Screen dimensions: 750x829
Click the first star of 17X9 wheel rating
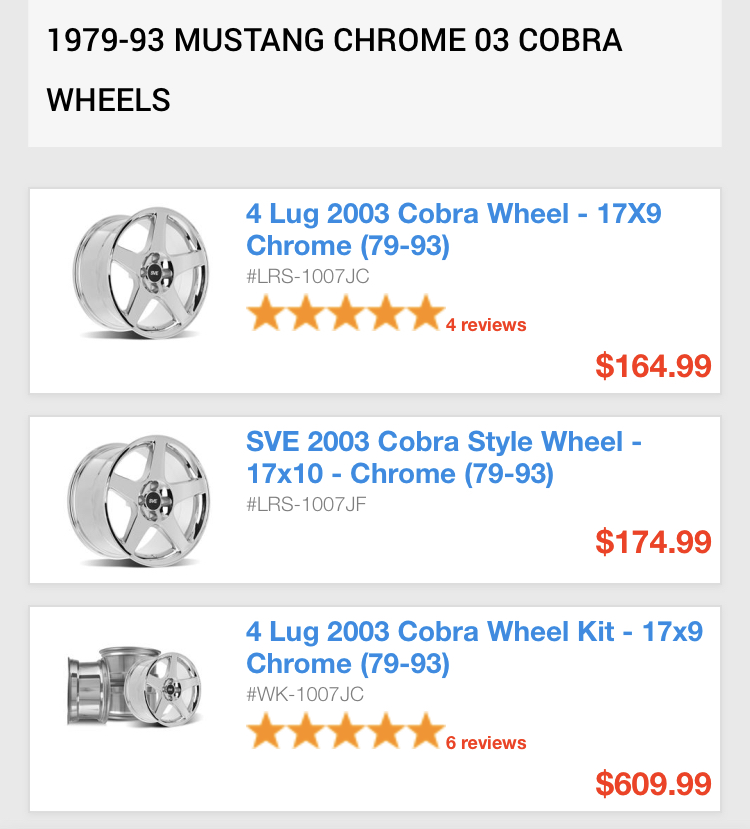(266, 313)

---

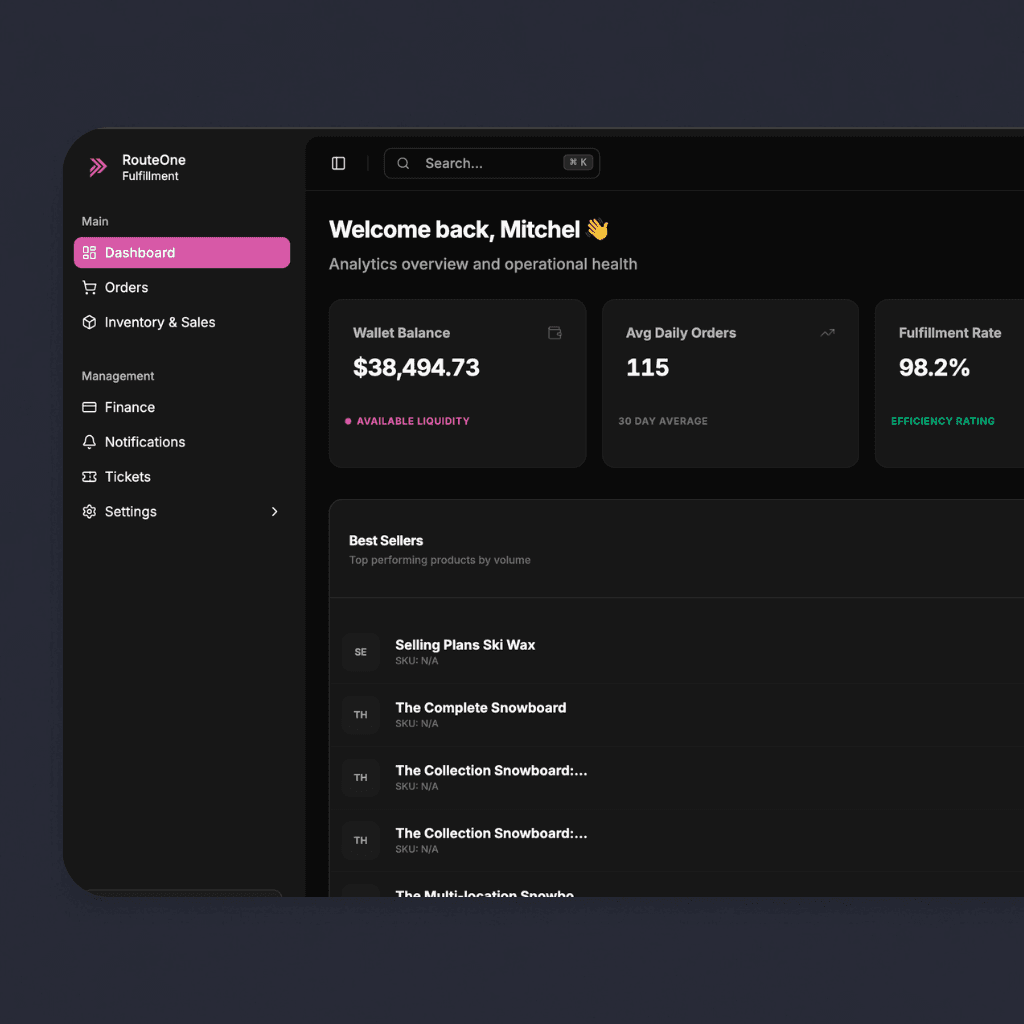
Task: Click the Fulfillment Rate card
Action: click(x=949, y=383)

* * *

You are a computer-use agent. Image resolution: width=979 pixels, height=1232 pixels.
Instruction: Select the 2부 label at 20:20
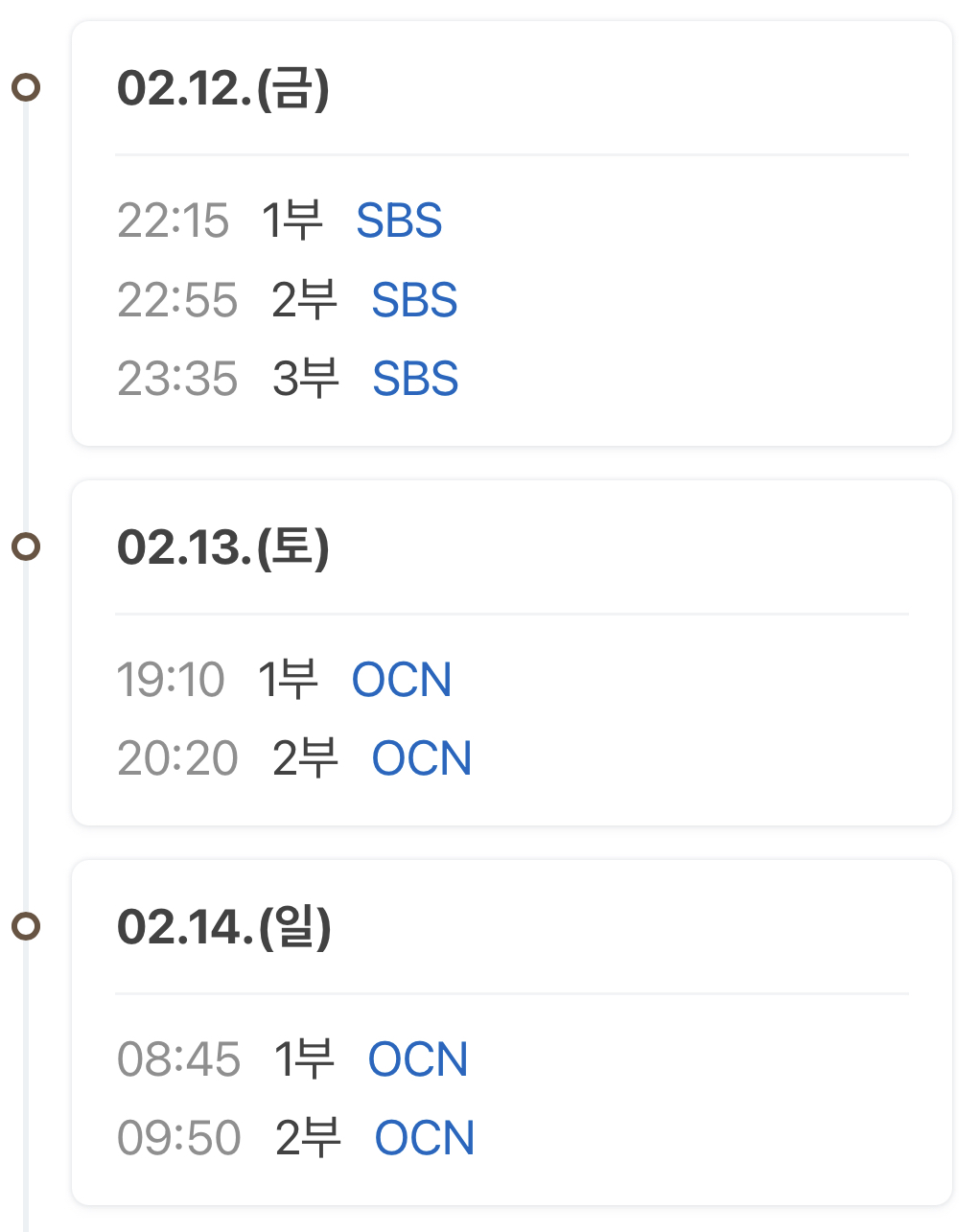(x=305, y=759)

**Задача:**
Повторите слово в слово строки записей от строки с «You are a computer-use» до строки с «(x=305, y=759)» включительно. Картинки в ответ не включайте.

**Готовое решение:**
You are a computer-use agent. Image resolution: width=979 pixels, height=1232 pixels.
Instruction: Select the 2부 label at 20:20
(x=305, y=759)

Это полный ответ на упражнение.